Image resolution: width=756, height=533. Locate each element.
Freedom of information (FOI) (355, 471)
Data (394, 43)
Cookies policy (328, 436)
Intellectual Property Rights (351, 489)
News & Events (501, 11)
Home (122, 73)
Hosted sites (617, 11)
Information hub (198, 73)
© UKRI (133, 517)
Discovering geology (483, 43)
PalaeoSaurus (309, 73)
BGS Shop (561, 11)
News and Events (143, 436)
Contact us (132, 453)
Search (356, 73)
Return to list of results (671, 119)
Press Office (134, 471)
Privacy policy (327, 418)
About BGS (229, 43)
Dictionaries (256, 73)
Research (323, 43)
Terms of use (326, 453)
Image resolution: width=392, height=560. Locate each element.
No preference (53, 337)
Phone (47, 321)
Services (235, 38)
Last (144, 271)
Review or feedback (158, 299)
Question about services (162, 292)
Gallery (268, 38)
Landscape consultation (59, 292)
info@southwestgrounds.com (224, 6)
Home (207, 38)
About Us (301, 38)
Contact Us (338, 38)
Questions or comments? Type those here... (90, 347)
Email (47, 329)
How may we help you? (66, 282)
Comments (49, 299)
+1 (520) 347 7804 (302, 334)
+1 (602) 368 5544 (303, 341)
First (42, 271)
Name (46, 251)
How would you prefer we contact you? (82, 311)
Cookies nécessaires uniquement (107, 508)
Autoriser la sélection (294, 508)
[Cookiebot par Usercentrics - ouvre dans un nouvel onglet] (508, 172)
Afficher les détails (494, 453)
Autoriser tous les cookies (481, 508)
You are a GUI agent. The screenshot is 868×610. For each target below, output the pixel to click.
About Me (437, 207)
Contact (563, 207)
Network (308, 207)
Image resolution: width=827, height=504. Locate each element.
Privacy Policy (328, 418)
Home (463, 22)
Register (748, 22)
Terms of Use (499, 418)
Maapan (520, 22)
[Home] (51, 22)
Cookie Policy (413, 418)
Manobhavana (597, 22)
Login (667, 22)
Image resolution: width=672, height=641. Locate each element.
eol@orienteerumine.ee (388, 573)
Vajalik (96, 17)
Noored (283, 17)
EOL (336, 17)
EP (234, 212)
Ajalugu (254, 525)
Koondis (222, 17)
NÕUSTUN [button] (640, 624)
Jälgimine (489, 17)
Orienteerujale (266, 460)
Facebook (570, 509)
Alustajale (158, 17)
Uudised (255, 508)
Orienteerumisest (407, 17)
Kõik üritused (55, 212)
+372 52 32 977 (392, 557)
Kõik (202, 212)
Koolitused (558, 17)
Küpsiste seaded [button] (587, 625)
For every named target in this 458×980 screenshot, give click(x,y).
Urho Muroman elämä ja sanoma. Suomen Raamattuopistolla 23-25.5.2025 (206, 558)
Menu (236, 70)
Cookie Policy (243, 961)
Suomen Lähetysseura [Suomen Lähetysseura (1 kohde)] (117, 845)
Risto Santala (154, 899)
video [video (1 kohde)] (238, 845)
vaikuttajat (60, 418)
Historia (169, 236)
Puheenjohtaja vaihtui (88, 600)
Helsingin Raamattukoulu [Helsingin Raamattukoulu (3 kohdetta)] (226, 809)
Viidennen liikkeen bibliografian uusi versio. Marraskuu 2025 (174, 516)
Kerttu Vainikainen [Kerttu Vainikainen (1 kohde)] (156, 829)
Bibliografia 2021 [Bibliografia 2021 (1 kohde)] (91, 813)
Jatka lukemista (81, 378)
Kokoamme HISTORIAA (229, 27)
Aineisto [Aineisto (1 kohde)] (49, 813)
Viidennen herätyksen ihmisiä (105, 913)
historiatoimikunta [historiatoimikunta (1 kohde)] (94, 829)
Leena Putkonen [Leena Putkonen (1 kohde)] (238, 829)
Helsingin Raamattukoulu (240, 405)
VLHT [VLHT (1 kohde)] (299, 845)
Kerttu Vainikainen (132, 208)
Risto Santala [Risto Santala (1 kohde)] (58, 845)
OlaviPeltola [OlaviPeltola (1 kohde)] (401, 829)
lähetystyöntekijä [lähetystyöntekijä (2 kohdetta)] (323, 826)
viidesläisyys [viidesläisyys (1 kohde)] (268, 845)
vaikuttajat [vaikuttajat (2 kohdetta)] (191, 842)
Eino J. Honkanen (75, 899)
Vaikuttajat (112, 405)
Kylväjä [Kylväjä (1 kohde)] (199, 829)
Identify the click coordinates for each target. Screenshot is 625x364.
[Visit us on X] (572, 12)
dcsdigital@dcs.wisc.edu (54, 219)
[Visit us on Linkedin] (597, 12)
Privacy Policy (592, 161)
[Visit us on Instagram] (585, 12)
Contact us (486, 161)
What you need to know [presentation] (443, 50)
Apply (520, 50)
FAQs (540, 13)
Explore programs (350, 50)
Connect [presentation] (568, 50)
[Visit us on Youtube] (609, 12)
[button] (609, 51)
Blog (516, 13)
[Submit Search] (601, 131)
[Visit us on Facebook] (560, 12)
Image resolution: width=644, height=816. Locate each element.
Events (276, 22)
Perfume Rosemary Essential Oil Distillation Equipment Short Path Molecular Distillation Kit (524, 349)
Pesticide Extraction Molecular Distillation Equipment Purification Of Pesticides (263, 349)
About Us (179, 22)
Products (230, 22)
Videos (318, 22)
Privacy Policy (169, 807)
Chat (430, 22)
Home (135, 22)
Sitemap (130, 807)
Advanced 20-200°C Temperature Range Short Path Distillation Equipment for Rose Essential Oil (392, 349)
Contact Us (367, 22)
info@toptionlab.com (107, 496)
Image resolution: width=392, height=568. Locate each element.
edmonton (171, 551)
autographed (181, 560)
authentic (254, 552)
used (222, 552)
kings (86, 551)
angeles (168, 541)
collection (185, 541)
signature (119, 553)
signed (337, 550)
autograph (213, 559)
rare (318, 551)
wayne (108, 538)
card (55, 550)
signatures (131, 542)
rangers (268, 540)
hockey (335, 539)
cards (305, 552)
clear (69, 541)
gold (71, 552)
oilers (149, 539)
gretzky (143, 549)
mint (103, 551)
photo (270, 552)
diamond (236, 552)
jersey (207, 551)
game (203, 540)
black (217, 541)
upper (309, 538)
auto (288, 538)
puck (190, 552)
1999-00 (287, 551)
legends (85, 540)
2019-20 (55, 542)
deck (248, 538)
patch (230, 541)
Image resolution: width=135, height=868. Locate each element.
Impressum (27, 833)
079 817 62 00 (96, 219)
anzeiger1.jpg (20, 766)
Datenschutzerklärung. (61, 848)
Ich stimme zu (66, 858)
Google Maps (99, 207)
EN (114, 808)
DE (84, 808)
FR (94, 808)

# What you need to do
Count the lines in the items above that contain the string "element", treating uppercase and lowercase as distinct. Report only the number.

# Output below
7